| This misses the forest for the trees. The CDC looked at average life expectancy in Loma Linda across all demographics. Purely geographical and on average. The blue zones focused on the greater longevity specifically of Adventists in Loma Linda. It wasn't a question of whether living inside the municipal boundaries of Loma Linda automatically conferred some special health benefits -- clearly it doesn't. It was, "Why is there an unusually high concentration of outliers living here, and what behaviors cause them to live longer than average?" |
There are 330,000,000 million Americans. There are likely millions of categories people can be split into. Just for fun let's say counties (6000+) then any of a zillion other cross items (left handed, blue eyed, above average height, smells like butter, etc., etc.,Etc.) Say we find 10,000 of these categories.

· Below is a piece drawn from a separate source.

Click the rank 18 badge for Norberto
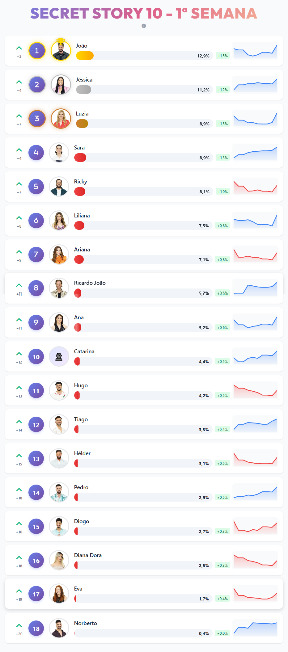Screen dimensions: 288x652 click(36, 629)
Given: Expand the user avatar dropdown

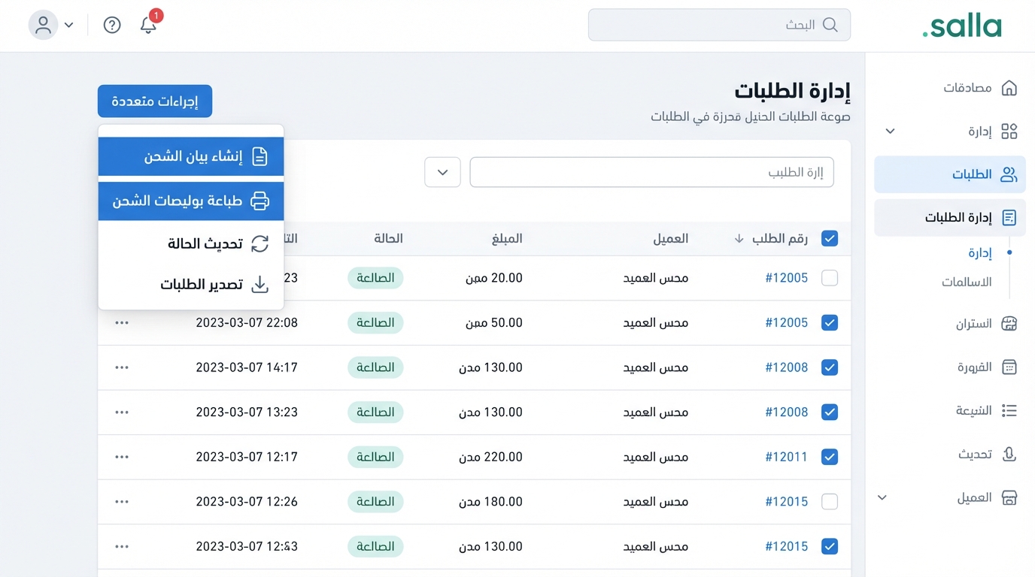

Life expectancy is decently modeled as a gaussian with std deviation 8 years. A 10 year excess is a z-score of 1.25, and 10% of samples will be at this point.
The odds of TONS of subsets of size 9000 of the 330,000,000 people that can be found in the same pair of county+trait from the 600,000,000 pairs is nearly 1.
Thus the Adventists in Loma Linda are far more likely to be one of these many blips that have zero causal power than they are to have special life sauce. Finding them is merely an artifact of being able to filter data, not a special power of the objects.
Or a simpler way: pick two binary traits, split the 330m Americans into 33,000 chunks of size 10,000 where each group has all in one of the four pairs of traits, and you would expect (more or less - there is some more math to do here) that 10% of these groups has average lifespans over 10 years, i.e., 3,300 of the groups are the same as the Loma Linda Adventists.
No magic needed. Just rolling dice.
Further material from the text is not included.